Planning for frailty and future health needs

For all of us, the future will include a period — perhaps brief, perhaps extended — of frailty and physical decline. No one is immune. Broccoli and advice from relatives are things we apparently like to avoid, and clearly many people have added old-age planning to that list. I hope you don’t.

I would like to scare the stuffing out of you today but will try to lighten the tone enough so that you don’t kill the messenger. Still, I want you to feel a compelling need to spend just an hour or maybe two doing some planning for the future.

Historically, you would have relied on loved ones to look after you. Now you are increasingly likely to depend on the kindness of strangers.

Because when the inevitable day of your own frailty arrives, you will no longer be able to take care of yourself. Historically, you would have relied on family members and other loved ones to look after you. Now you are increasingly likely to find yourself depending quite literally on the kindness of strangers. These people will work in the health care business and many of them will be paid caregivers, either in your home or a nursing home or other type of assisted care facility.

Looking at the rising numbers of older citizens who will need care, and the shrinking numbers of younger people available to care for them, it has been clear for a long time that we are heading toward a serious shortage of caregivers. Changes in and fragmentation of the American family have made things worse.
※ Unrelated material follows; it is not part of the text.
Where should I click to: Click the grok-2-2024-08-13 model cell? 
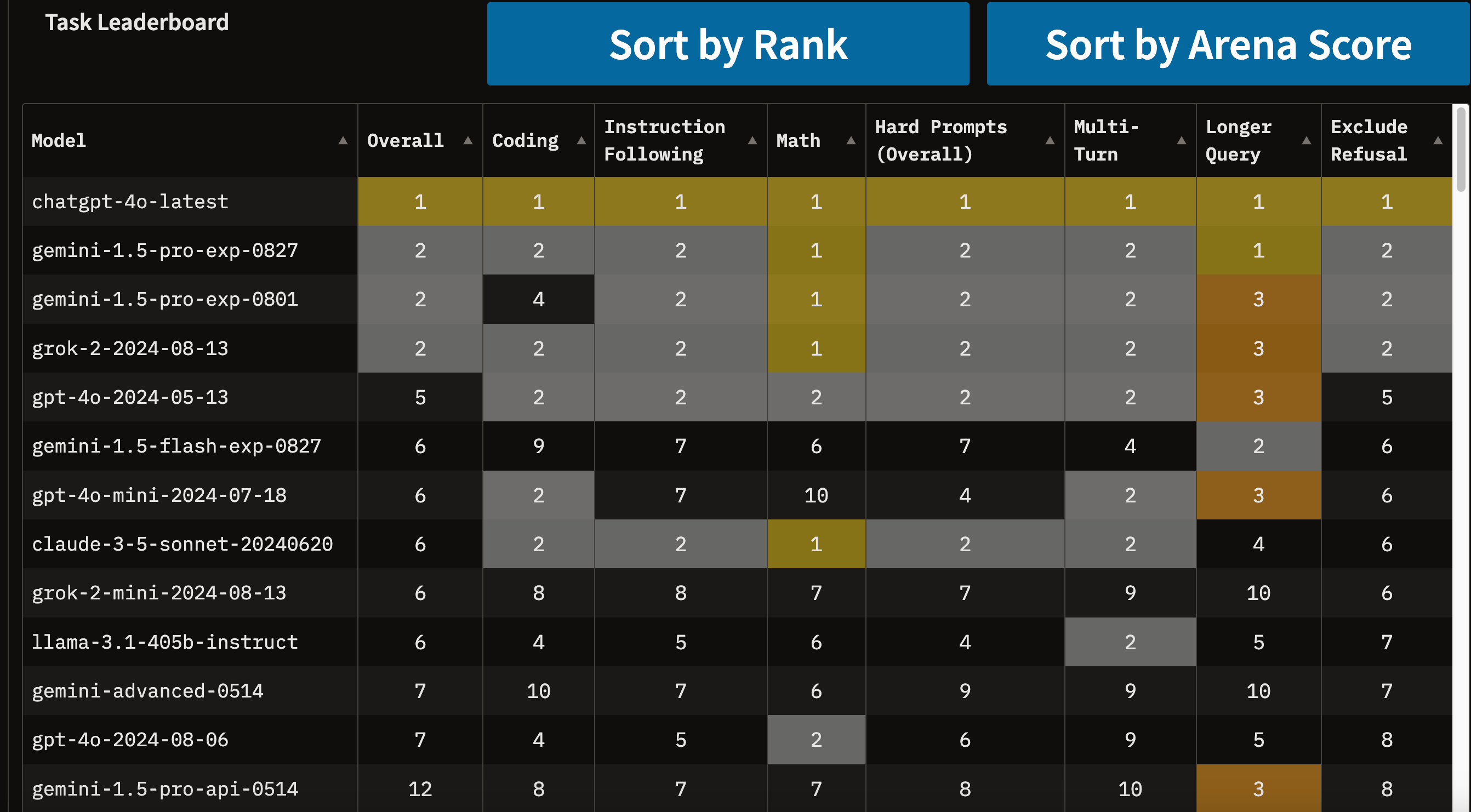coord(130,348)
These trends will put pressure on the price and quality of caregiving. They don’t come at a particularly great time for the companies that operate nursing homes, other care facilities and at-home caregiver agencies. The pandemic, of course, has made things much, much worse.

The cost of care has been steadily rising and can top $100,000 a year at some nursing homes. Medicare does not cover non-medical care, so consumers will increasingly be looking at big out-of-pocket expenses.

The quality of care is also a growing concern. Regular reports appear documenting people being abused by staffers at nursing homes, including unnecessary use of antipsychotic drugs. Getting qualified in-home care has become harder as well, including getting Medicare to pay for this very clearly approved benefit.